5 years ago

Active clearance of chest drainage catheters reduces retained blood

Chest tubes are used to clear blood from around the heart and lungs after heart surgery, but they can be obstructed by a blood clot, leading to retained blood syndrome (RBS). We sought to examine the frequency of RBS and associated morbidity, and to determine the influence of a preventative active chest tube clearance (ATC) protocol on these outcomes. Methods A multidisciplinary team developed a simple protocol to institute ATC to preventatively clear chest tubes of clot during the first 24 hours after heart surgery. An extensive educational in-service was performed before universal implementation (phase 1).
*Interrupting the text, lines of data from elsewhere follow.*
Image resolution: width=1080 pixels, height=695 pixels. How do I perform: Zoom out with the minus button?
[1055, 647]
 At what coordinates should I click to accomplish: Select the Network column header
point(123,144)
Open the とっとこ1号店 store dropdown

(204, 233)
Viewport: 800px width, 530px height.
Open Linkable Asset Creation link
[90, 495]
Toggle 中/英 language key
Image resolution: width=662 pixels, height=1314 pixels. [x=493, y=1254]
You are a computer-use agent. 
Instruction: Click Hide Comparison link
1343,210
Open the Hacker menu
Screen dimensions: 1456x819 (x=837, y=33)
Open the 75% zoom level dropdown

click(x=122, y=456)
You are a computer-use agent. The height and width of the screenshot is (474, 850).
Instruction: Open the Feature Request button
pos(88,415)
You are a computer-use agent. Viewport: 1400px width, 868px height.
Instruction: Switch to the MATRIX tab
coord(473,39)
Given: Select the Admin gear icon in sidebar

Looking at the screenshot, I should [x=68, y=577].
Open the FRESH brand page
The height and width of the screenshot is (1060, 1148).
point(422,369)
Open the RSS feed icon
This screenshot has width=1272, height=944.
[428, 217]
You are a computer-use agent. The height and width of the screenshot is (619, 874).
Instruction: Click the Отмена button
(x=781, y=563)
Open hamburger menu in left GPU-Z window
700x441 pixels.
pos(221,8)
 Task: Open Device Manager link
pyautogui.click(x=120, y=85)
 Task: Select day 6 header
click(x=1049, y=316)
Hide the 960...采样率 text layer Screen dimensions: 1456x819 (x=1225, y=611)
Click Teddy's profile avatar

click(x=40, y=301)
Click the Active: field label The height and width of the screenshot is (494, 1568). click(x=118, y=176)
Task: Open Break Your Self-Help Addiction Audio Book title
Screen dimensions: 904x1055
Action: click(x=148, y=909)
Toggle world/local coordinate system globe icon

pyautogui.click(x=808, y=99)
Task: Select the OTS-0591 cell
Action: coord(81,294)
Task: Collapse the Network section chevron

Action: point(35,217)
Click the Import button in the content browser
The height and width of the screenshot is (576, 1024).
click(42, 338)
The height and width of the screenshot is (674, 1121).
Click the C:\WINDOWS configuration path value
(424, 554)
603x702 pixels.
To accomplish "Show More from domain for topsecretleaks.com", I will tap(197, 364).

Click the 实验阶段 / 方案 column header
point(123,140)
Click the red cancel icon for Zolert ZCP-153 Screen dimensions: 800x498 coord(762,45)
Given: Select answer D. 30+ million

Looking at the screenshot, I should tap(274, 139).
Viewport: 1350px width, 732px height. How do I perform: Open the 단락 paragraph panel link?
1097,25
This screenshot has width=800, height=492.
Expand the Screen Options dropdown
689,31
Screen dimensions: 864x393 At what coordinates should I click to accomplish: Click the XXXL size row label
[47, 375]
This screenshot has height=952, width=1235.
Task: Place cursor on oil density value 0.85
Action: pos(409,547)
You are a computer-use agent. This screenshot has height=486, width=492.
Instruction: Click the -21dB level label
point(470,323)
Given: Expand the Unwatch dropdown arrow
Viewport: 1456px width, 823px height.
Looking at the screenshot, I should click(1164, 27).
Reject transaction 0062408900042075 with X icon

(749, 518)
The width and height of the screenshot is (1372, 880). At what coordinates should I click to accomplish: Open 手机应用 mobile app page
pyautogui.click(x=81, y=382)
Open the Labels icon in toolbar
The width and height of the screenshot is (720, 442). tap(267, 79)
We retrospectively compared data collected prospectively from 1849 patients before universal implementation (phase 0) with data from 256 patients collected prospectively after universal implementation (phase 2), and then used propensity matching for outcomes assessment. Results In propensity-matched patients, 19.9% of patients had interventions for RBS (phase 0). After the implementation of ATC (phase 2), the percent of patients with interventions for RBS was reduced to 11.3%, representing a 43% reduction in RBS (P = .0087). These patients had a 33% reduced incidence of postoperative atrial fibrillation from 30% (78 out of 256) in phase 0 to 20% (52 out of 256) in phase 2. (P = .013). Conclusions ATC is associated with a reduced need for interventions for RBS and postoperative atrial fibrillation. Our findings underscore the importance of maintaining chest tube patency in the early hours after cardiac surgery.